HUGE drops in the number of North East students applying to go to university have been recorded since the introduction of increased tuition fees, new figures show.
All but one parliamentary constituency in the region saw a fall after the introduction of £9,000 fees, with North Tyneside showing the biggest drop in the country at 23%.
South Shields, Washington and Sunderland West, Newcastle North and Blyth Valley were also in the 20 constituencies with the highest drop-off.
MPs and school leaders have expressed alarm at the figures, saying the Government needs to do more to reverse the North East’s poor record for getting young people into higher education.
But ministers have defended the new fees system, saying more support is available to students than ever.
Mary Glindon, the Labour MP for North Tyneside, said she was shocked and saddened by the fall in university applications.
“I think the North East has been disproportionately affected by this government as a whole,” she said.
Ms Glindon, who was the first in her family to go to university, said the hike in tuition fees was unlikely to be the only economic factor putting prospective students off.
“It may be a reflection of the Education Maintenance Allowance being cut, so people can’t study beyond 16, let alone to university,” she said. “It’s bad enough even before the burden of fees.”

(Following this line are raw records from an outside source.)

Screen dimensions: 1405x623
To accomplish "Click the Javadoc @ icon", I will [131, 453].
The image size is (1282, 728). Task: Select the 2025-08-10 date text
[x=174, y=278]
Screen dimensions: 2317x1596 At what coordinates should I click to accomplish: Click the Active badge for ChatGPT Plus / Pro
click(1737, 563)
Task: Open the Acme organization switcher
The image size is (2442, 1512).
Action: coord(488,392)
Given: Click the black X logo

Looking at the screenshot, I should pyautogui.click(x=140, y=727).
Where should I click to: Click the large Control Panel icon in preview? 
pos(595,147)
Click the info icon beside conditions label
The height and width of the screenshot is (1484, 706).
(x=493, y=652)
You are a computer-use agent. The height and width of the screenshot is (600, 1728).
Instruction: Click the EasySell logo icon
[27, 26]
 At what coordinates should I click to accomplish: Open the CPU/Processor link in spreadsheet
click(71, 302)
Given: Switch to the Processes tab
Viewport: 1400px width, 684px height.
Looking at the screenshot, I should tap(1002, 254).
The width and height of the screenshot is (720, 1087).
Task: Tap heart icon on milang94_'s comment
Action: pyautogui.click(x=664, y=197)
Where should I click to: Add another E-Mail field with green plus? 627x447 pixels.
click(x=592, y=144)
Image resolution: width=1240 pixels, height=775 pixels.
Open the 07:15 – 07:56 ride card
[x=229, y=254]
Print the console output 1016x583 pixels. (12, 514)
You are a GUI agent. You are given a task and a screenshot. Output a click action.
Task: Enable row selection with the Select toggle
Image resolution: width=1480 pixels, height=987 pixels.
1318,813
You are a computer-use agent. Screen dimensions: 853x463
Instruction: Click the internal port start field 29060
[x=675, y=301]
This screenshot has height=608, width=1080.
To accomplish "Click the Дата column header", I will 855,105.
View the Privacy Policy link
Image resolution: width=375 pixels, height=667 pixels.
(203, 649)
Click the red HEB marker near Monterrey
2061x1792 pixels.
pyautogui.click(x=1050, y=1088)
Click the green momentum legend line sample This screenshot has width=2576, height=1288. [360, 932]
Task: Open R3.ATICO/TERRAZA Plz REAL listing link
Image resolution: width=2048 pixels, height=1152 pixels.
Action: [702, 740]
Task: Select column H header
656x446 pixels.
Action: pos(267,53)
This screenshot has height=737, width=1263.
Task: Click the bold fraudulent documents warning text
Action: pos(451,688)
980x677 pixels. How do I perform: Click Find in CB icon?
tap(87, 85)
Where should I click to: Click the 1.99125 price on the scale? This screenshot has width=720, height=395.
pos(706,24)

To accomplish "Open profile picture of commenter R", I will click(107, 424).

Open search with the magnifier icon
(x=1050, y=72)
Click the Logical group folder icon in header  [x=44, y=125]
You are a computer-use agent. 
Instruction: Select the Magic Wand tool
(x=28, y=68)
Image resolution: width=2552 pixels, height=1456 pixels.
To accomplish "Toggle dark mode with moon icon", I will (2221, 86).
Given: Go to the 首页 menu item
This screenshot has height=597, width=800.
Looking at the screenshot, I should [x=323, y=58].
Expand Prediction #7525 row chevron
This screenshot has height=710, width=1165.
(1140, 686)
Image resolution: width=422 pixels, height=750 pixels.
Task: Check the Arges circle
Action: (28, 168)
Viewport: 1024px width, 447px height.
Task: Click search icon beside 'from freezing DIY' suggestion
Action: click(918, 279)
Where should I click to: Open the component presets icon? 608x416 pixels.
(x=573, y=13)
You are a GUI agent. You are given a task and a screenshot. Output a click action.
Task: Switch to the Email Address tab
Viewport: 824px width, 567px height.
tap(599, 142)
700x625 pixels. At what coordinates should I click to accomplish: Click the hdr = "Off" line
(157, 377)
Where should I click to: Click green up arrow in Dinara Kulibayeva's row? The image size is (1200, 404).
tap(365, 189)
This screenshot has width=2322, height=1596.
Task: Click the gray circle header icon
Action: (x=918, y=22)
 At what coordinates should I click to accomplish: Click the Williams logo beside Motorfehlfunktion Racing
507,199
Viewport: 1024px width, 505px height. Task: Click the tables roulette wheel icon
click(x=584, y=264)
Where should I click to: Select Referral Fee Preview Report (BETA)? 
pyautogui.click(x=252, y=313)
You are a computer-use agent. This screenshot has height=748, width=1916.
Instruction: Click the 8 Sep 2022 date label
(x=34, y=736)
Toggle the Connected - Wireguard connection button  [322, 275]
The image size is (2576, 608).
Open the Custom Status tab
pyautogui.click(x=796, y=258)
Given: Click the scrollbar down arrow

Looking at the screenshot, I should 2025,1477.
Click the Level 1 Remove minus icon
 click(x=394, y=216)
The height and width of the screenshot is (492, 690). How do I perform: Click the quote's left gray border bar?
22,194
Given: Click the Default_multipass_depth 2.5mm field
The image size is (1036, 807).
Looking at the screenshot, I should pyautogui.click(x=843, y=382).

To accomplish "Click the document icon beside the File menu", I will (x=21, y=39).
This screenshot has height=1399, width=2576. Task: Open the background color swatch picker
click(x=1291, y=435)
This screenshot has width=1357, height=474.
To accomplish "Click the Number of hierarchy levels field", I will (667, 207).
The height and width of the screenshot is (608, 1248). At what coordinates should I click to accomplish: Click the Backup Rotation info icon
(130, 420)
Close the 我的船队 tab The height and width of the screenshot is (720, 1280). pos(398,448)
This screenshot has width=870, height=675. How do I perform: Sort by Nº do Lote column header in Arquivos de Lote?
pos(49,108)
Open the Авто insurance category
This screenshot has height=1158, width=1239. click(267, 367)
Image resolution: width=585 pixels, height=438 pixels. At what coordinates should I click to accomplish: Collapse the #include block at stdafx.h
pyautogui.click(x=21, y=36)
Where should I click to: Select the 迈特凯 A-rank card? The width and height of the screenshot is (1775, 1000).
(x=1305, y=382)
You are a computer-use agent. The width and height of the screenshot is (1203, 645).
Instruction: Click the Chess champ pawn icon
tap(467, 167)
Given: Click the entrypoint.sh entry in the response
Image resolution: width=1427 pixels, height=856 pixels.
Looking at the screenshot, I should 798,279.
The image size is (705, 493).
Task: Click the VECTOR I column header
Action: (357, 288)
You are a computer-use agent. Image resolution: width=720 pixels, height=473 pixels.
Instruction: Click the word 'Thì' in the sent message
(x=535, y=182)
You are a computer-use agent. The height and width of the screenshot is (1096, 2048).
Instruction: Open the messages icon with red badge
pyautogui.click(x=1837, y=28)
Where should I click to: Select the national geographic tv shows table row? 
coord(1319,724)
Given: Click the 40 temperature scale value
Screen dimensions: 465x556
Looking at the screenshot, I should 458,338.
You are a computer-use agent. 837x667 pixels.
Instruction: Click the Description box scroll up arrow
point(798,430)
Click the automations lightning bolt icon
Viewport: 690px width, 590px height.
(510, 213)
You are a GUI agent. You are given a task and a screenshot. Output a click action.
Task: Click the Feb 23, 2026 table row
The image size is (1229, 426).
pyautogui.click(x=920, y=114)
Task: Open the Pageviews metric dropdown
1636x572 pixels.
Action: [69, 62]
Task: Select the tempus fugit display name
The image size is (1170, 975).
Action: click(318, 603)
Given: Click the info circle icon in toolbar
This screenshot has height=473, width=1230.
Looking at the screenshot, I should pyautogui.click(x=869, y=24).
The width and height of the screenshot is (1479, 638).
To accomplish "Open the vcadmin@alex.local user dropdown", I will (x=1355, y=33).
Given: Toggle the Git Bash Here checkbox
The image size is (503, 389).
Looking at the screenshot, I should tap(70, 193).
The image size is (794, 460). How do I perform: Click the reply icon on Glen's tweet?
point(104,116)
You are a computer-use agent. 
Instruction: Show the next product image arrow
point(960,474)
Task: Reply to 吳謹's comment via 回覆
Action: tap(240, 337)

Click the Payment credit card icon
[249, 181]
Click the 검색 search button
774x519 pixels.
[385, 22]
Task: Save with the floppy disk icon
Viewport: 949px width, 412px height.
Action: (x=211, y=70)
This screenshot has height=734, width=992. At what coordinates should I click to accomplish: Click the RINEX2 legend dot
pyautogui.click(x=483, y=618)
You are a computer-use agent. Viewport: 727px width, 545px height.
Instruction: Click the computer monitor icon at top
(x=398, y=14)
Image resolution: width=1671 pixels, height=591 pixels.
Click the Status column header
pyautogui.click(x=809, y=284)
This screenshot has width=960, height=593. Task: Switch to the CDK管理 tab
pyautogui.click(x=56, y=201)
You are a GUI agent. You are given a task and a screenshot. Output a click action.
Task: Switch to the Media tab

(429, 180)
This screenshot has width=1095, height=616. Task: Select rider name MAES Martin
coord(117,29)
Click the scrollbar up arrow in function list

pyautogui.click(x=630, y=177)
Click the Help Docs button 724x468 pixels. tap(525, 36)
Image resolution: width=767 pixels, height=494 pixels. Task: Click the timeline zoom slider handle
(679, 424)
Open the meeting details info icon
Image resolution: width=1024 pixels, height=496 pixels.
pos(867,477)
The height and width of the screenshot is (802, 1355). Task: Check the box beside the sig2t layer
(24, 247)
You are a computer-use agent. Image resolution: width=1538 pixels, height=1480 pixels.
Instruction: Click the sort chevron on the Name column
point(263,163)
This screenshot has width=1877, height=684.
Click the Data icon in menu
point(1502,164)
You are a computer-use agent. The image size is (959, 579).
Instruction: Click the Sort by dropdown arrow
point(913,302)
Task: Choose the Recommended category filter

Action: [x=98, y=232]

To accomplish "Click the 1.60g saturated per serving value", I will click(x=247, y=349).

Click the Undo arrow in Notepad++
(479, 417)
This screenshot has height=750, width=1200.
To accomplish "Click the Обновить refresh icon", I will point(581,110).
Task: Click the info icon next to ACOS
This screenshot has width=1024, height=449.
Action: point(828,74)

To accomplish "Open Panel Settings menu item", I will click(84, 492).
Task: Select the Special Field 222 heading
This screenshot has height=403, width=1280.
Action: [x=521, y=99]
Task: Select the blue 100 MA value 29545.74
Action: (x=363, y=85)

She advised students who wanted to go on to higher education to “do it, even if you’re from a background where there’s not much money.”
Sharon Hodgson, Labour MP for Washington and Sunderland West and a shadow education minister, said the coalition was taking away opportunities from students in the region. “These figures demonstrate how the Tory-led government is kicking away the ladders for young people in my constituency and across the North East,” she said.
But a spokesperson for the Department of Business, Innovation and Skills played down the drop.
“Few students took a gap year in 2011, so there has been a fall in deferred entries,” they said.
“Most new students will not pay upfront for their tuition, there is a more generous financial support available and graduates will not start paying back their loans until they are in well-paid jobs.”
Constituencies across the UK have shown a drop in the number of people applying to universities, with only 22 out of 533 remaining the same or showing a rise.
The figures were released following a parliamentary question by Gareth Thomas, Labour MP for Harrow West.
David Pearmain, the chair of Schools North East, said their was a problem of perception around the increased tuition fees.
“For the poorest families, the problem is one of perception,” he said. “What the Government didn’t do at all well was explaining the rises to families, and how they do not need to pay up front.”
He said the drop in applications was worrying.
“It’s the most important contribution you can make to your future,” he advised prospective students.